** START Records to use **

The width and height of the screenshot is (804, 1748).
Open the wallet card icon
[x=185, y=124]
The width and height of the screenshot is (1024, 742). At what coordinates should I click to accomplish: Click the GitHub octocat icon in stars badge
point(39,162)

** END Records to use **

Reproduce all of the data above line for line, keeping every character unchanged.

The width and height of the screenshot is (804, 1748).
Open the wallet card icon
[x=185, y=124]
The width and height of the screenshot is (1024, 742). At what coordinates should I click to accomplish: Click the GitHub octocat icon in stars badge
point(39,162)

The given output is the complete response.